Throughout the records below, find the lines with the string "details" and give how many there are, nothing else.

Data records

"""

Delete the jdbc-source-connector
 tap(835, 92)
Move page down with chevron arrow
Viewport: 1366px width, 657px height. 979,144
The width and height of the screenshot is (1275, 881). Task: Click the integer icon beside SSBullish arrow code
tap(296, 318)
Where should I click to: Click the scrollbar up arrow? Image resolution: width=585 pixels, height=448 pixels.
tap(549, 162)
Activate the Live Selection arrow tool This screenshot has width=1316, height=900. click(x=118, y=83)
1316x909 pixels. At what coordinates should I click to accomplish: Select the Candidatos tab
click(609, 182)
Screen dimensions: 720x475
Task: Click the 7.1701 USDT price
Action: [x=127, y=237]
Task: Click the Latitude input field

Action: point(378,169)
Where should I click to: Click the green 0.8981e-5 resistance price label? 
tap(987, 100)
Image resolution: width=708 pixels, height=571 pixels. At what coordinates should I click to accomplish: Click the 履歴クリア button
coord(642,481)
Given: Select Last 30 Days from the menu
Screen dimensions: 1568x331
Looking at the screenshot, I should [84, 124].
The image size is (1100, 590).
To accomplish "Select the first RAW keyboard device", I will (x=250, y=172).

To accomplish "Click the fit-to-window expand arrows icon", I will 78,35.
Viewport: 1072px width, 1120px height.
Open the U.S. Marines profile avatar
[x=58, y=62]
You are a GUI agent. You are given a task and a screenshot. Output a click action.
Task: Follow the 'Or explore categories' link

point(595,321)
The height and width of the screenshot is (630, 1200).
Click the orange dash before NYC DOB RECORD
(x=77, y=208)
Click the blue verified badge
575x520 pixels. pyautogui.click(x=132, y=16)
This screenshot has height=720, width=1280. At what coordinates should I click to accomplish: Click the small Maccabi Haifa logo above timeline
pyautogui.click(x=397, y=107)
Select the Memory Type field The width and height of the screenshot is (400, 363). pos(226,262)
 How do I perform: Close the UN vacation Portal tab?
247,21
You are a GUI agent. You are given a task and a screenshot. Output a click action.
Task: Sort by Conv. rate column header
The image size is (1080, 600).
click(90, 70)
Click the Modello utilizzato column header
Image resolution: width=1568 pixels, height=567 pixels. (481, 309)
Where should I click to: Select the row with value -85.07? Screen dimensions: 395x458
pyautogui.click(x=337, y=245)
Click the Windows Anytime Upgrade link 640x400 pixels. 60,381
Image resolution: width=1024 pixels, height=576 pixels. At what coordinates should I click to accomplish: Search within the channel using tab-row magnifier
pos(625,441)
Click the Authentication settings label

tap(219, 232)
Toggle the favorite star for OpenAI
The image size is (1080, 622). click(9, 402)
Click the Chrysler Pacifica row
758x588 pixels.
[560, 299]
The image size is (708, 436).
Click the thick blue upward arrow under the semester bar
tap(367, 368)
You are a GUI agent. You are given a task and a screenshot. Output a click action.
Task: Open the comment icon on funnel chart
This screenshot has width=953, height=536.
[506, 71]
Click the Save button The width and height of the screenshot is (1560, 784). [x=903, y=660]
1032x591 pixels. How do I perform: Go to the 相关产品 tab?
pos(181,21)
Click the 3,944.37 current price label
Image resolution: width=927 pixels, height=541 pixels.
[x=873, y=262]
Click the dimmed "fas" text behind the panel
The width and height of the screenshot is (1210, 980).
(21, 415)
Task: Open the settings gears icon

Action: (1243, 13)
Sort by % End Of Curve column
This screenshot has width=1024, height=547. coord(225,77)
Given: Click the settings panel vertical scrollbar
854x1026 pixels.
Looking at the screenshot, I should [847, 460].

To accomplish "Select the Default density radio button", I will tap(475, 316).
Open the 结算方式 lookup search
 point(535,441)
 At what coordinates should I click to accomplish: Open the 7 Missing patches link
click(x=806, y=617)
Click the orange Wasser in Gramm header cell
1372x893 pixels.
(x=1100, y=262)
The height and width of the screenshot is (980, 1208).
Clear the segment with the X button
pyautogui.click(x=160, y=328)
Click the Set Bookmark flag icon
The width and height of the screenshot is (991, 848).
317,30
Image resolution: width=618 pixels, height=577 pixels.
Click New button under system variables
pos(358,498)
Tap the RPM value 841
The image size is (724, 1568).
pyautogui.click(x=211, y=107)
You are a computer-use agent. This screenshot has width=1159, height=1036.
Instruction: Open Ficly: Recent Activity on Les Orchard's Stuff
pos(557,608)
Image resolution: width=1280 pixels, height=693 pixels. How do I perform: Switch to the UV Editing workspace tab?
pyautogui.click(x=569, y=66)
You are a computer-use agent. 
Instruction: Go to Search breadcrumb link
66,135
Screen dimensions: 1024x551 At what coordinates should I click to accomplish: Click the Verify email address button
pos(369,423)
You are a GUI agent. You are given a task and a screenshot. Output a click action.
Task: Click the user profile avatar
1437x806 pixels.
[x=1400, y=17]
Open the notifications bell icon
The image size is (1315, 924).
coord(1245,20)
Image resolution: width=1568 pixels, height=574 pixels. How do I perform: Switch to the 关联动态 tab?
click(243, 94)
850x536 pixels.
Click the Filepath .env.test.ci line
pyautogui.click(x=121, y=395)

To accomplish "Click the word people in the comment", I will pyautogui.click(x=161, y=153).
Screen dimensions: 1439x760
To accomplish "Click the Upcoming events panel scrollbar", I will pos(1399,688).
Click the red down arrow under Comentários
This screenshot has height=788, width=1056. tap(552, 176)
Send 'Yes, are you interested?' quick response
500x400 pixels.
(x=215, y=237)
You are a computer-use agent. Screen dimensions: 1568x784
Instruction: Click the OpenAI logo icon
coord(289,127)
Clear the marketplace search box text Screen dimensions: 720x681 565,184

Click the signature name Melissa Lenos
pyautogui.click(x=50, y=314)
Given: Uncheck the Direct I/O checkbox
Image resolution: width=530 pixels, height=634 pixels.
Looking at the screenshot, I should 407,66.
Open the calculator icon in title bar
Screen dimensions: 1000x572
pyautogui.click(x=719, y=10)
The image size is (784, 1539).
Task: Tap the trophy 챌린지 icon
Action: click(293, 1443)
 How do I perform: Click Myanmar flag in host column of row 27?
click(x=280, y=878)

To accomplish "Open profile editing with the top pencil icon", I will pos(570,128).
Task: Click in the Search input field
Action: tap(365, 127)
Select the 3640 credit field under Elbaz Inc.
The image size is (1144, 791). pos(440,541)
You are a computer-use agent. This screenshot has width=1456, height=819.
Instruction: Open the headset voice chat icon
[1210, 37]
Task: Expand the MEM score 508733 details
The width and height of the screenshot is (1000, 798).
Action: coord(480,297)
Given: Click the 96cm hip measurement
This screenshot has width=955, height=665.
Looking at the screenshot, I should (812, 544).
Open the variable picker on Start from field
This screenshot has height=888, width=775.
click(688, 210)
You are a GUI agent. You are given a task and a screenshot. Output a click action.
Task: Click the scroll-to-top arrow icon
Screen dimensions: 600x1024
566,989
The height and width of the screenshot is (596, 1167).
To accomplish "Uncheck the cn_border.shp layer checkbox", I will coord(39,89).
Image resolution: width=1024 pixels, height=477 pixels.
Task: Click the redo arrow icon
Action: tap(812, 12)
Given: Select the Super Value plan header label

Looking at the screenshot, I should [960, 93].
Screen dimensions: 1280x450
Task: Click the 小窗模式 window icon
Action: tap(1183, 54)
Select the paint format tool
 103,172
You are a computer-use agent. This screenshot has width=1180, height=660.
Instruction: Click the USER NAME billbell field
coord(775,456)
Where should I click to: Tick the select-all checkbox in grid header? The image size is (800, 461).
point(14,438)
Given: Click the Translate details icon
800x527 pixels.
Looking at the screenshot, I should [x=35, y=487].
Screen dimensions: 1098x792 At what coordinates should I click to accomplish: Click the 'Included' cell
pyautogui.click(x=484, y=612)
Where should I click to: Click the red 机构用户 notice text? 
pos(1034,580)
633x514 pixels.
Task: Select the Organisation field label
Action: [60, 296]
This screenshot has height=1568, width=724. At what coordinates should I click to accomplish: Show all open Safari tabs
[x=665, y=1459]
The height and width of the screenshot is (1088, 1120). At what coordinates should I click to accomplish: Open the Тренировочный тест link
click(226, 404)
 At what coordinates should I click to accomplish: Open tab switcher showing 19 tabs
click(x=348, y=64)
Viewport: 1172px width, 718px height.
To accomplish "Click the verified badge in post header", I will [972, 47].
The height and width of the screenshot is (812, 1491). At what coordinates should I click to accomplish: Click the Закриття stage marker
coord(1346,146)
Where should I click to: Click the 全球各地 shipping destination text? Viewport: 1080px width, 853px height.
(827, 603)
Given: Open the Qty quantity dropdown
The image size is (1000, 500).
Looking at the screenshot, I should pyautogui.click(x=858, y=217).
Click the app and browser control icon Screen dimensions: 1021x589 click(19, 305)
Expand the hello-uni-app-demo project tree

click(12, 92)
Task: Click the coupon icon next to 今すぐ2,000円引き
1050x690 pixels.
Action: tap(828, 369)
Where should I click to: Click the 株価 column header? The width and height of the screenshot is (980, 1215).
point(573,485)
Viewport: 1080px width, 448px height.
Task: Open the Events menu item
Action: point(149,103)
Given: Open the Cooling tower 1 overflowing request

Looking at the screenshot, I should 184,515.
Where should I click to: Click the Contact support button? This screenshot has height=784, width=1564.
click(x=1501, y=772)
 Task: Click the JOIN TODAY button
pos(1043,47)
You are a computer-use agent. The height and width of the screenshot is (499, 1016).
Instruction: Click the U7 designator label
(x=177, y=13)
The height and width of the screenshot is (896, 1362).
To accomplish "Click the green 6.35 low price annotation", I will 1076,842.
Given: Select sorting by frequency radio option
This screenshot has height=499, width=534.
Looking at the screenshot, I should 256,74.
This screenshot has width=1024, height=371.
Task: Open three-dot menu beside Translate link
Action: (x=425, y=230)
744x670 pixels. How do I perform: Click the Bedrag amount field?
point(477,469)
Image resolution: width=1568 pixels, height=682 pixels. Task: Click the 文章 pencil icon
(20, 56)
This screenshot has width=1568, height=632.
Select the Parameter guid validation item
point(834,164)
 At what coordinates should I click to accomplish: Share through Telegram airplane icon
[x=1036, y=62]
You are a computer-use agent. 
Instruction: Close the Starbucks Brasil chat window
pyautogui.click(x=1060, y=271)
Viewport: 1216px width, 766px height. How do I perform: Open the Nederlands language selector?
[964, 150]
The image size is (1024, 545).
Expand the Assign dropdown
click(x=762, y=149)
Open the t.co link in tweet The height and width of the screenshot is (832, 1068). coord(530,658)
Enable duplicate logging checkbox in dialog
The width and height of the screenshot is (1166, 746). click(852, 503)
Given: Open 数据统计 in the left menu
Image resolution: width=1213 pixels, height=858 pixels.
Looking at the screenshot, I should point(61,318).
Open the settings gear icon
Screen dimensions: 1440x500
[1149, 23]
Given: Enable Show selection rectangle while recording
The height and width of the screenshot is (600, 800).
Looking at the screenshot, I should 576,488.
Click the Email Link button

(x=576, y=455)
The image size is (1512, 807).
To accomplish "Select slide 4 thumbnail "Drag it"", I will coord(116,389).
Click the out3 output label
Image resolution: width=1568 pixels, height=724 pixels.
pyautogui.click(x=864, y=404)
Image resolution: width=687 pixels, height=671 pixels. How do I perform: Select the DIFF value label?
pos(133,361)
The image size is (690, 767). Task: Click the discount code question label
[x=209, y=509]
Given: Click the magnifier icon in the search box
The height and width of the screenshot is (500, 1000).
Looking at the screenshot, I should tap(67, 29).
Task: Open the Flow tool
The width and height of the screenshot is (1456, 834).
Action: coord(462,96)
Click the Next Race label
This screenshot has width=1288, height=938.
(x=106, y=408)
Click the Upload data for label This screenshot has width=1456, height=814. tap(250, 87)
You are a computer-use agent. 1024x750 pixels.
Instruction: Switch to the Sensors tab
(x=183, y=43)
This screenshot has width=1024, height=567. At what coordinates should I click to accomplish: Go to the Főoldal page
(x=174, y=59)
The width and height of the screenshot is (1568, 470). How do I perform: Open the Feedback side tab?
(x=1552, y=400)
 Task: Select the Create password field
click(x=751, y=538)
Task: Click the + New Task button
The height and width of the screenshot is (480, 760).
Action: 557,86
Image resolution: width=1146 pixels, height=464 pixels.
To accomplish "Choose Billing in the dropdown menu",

"""

### OUTPUT BELOW
2